Text extract:

· · · · ·

Islam and Western Democracy

00:27:31
Speaker
um Mm-hmm.
00:27:32
Speaker
I wasn't going to go to multiculturalism initially, but you did mention in your last answer and it has got me me thinking. And that version of multiculturalism in post-war Australia was largely effective.
00:27:44
Speaker
You had the overarching Australian values, Western liberal democracy, rule of law, all that sort of good stuff. And then you bring the breast best of you know your Greek culture or your Italian culture.
00:27:55
Speaker
Now, if I was to be a bit cheeky or provocative, there was a culture that you didn't mention explicitly. You didn't mention ah from memory ah countries that are fundamentalist Islamic countries.
00:28:05
Speaker
ah And the demographics of our more recent immigration intake have seen a large increase in people coming from Islamic countries. yeah Many people in this country are uncomfortable with that.
00:28:17
Speaker
How do you feel about that demographic shift? And do you think that it undermines that form of multiculturalism that you talk about in the book as being largely successful in the post-war era?
00:28:30
Speaker
Well, you raise, i think, a very very important question. um ah How compatible is Islam with ah modern Western liberal democracy?
00:28:44
Speaker
And I think the truthful answer is not very. um I don't think that means we stop taking ah ah immigrants who happen to be Muslim.
00:29:00
Speaker
What I think it means is that we should be very keen to ensure that all of our migrants are only too well aware of our expectation that they will be joining Team Australia and and also our expectation that for all the diversity of modern australia ah we have a core anglo-celtic culture and we have a fundamental judeo-christian ethos and and look uh official australia for all its faults does
00:29:36
Speaker
ah in a sense recognize this when it expects demands that all new citizens take the oath from this time forward under God, I pledge my allegiance to Australia and its people whose democratic beliefs I share, whose rights and liberties I respect and whose laws I will uphold and obey.
00:29:57
Speaker
So we are effectively saying ah to everyone who becomes an Australian citizen, um you've got to be fully on the team. um You've got to join Team Australia.
00:30:11
Speaker
But I do fear sometimes the people who administer the oath um don't mean it as passionate as passionately as they should. i think people...
00:30:23
Speaker
who take the oath are sometimes pretty superficial about these things. um We've got to mean it. We've got to live it as individuals and as a country.

· · · · ·

Requirement: Continue the interview transcript on Islam and Western democracy from the point where it stops.

· · · · ·

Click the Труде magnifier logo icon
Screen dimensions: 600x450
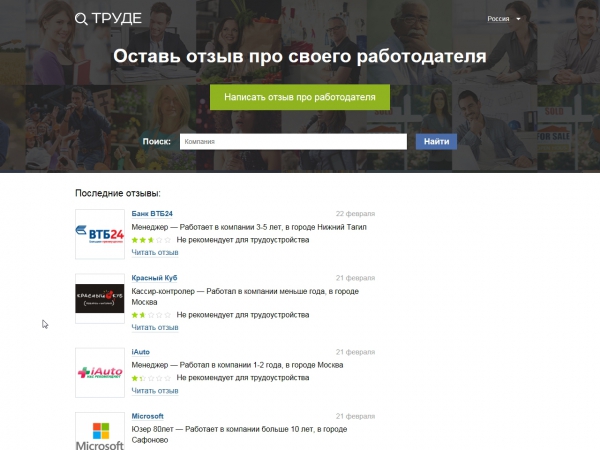click(x=81, y=19)
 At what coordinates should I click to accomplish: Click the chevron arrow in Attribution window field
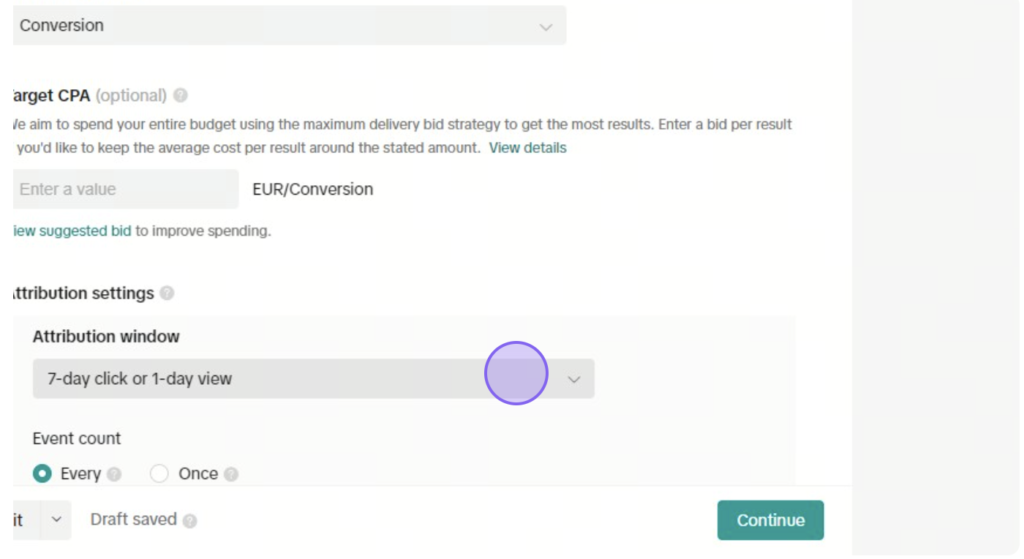(x=574, y=379)
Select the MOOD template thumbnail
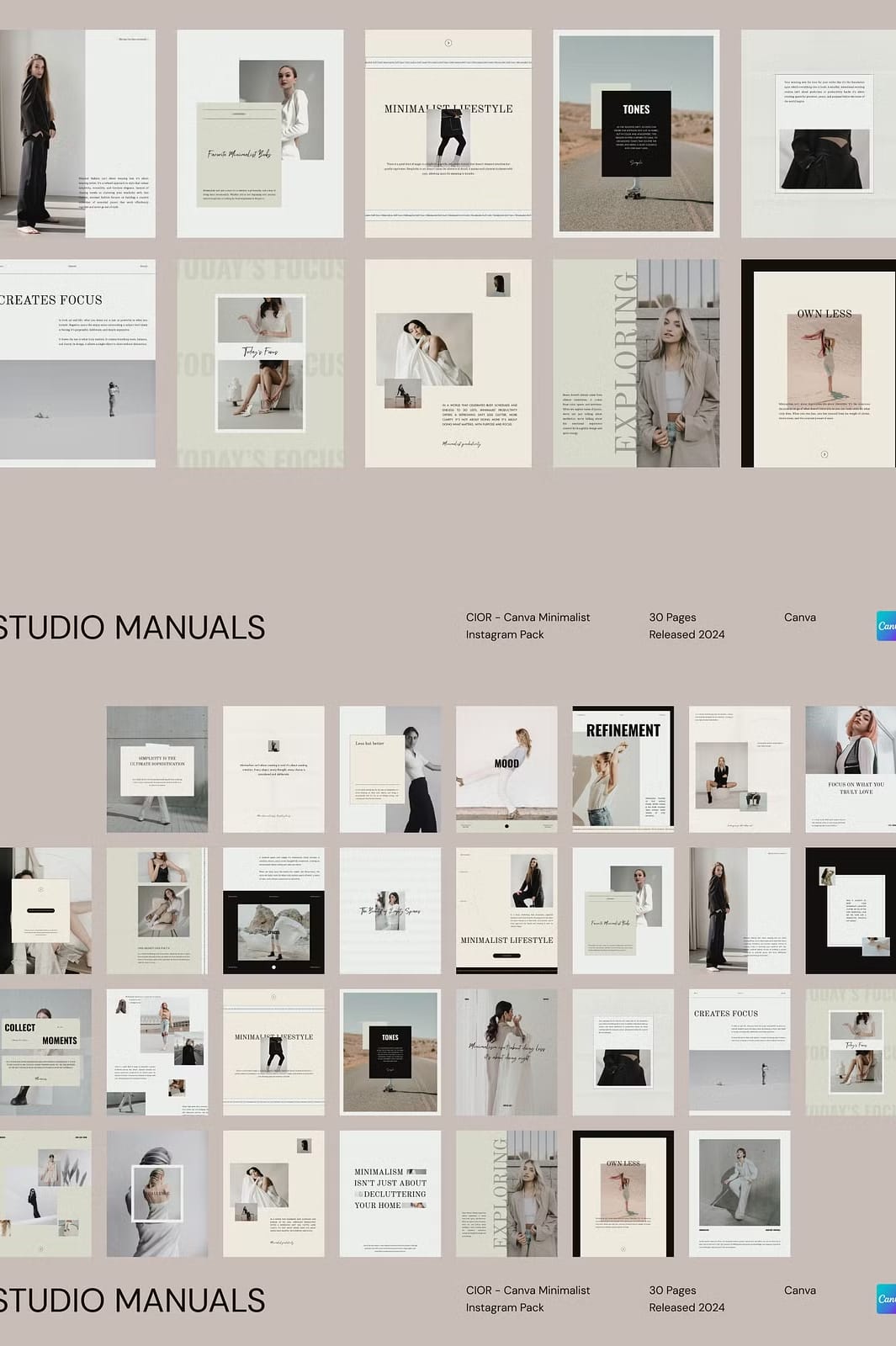896x1346 pixels. 506,769
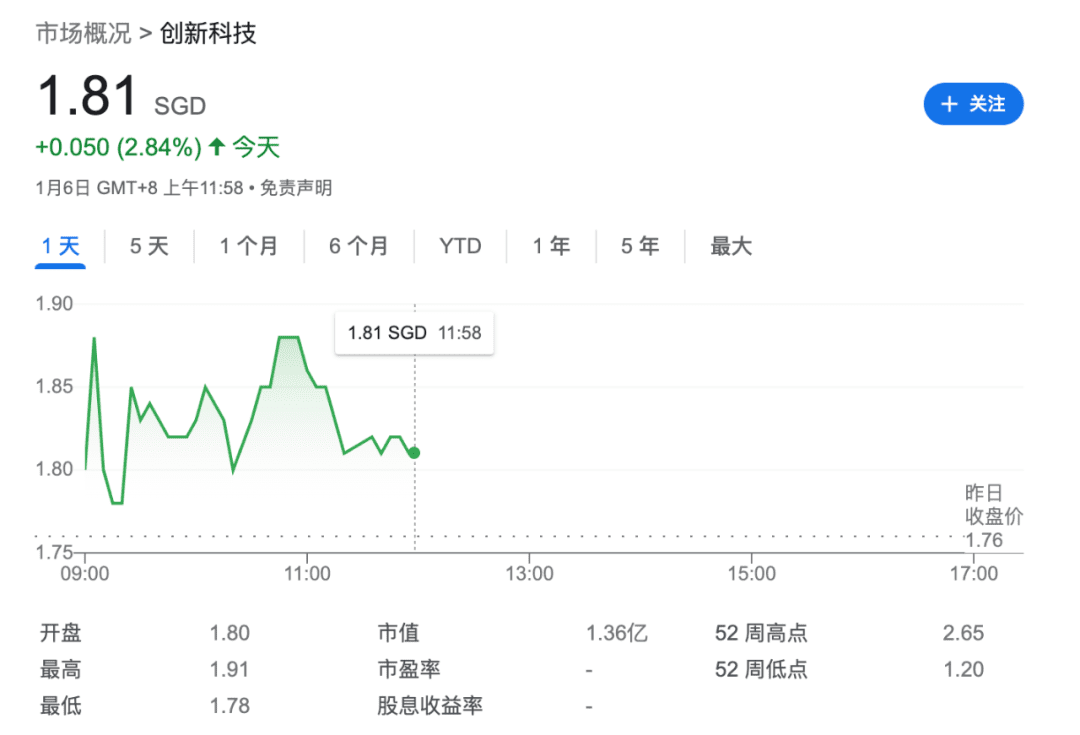1080x735 pixels.
Task: Click the plus 关注 follow button
Action: tap(973, 104)
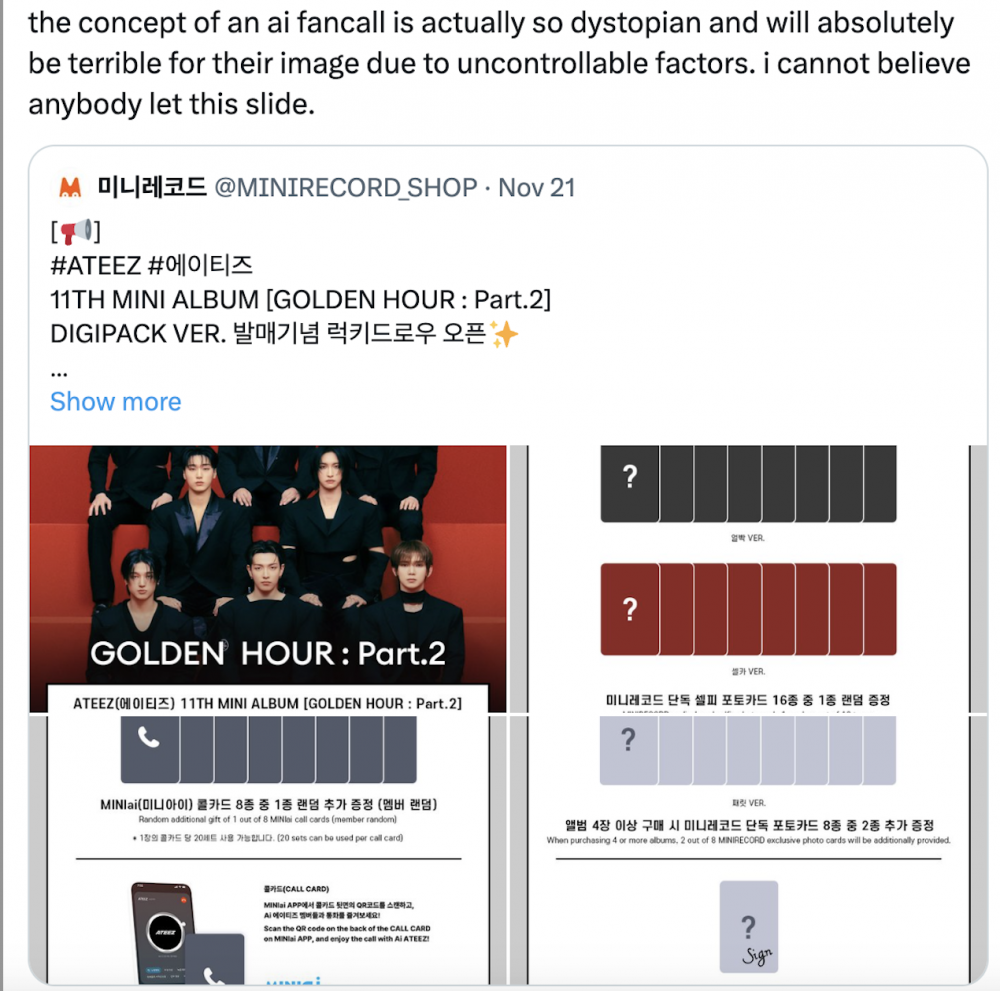Click the Nov 21 timestamp
This screenshot has height=991, width=1000.
coord(536,187)
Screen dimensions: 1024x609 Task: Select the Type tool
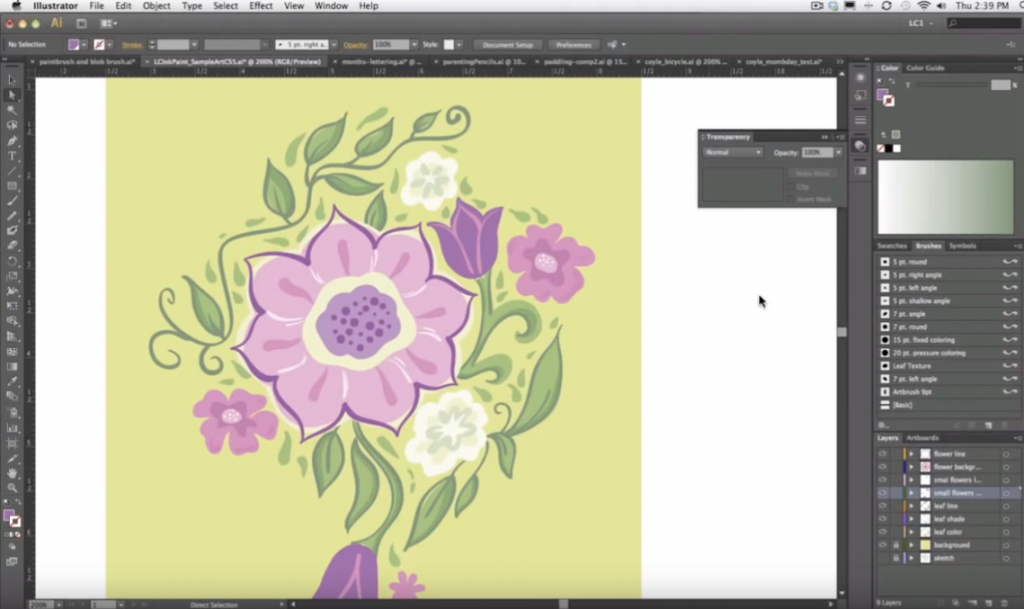13,156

· · · · ·

Exercise result:
00:30:36
Speaker
Now, one of the things that that I hope might happen over time in countries like Australia, because ah we are the sort of country where it can happen,
00:30:48
Speaker
is that perhaps if Islam is to have its own enlightenment, its own reformation, um its own, as it were, immersion in the best of the modern world, perhaps that might be led by Muslims here.
00:31:08
Speaker
ah Because if you're a Muslim in many other countries, in the Middle East and perhaps in the subcontinent, um and you start talking about a liberal Islam, um you're probably at serious risk of imprisonment or worse. Well, it's an interesting point because the argument that you will hear against this type of conversation is, well, I know you know my neighbor next door and she is a lovely Islamic lady or a wonderful Islamic man.
00:31:37
Speaker
And they're a wonderful, wonderful Muslim country. Absolutely right. Absolutely correct. um But what you get to is at scale is in Islamic countries, there is obviously the problems of women being treated as second-class citizens.
00:31:50
Speaker
There is obviously the problems of minority groups being treated poorly. There is obviously the problem of the separation or the lack thereof between church and mosque and state. But at the same time, if you look at the UK at the moment, you know, one of their leading figures, Zia Yutsef, is Islamic.
00:32:05
Speaker
And this is a party that's often been criticised for being anti-Islam. so So on an individual level, I think people have no problem having an Islamic neighbor, or the vast majority of people.
00:32:16
Speaker
I think the problem comes, you know, at scale. And I think that's why when people look at our immigration policy settings, that's where people get concerned, I would imagine. Yeah, look, human Islam is, ah I guess, as diverse as the individuals who happen to be Muslim. Yes.
00:32:34
Speaker
um Institutional Islam, though, is generally much more rigid then um and much more fundamentalist than, for argument's sake, institutional Christianity might be.

Religious Freedom and Social Cohesion

00:32:52
Speaker
And, yeah, I think that...
00:32:57
Speaker
ah One of the things that we should never do in this country is discriminate on the basis of race or religion, but I do think we can and should discriminate on the basis of values.
00:33:08
Speaker
um The citizenship pledge ah implies that we take values extremely seriously, and if you can't faithfully and truthfully subscribe to Australian values, well, maybe this is not the place for you. That raises another theme that wanted to get onto, and that is religious pluralism.
00:33:29
Speaker
And you mention in the book Burke's great experiment of religious pluralism, which was unprecedented anywhere in the but British Empire at the time. Talk me through why that was so special and then how that has ah influenced Australia's subsequent history.
00:33:47
Speaker
Well, again, ah because ah the the early settlers um just had to work so closely together in order to survive, distinctions of rank, religion, ah gender were much less important here than they were in the in the old country.
00:34:12
Speaker
And um if you've been... ah working for the last few decades, um cheek by jowl ah with people of different religions, um different, I guess, ethnicities within the British Isles, um it's very hard to sustain people artificial distinctions based on on religion. um So very early on, the governors were funding the different Christian denominations to run schools.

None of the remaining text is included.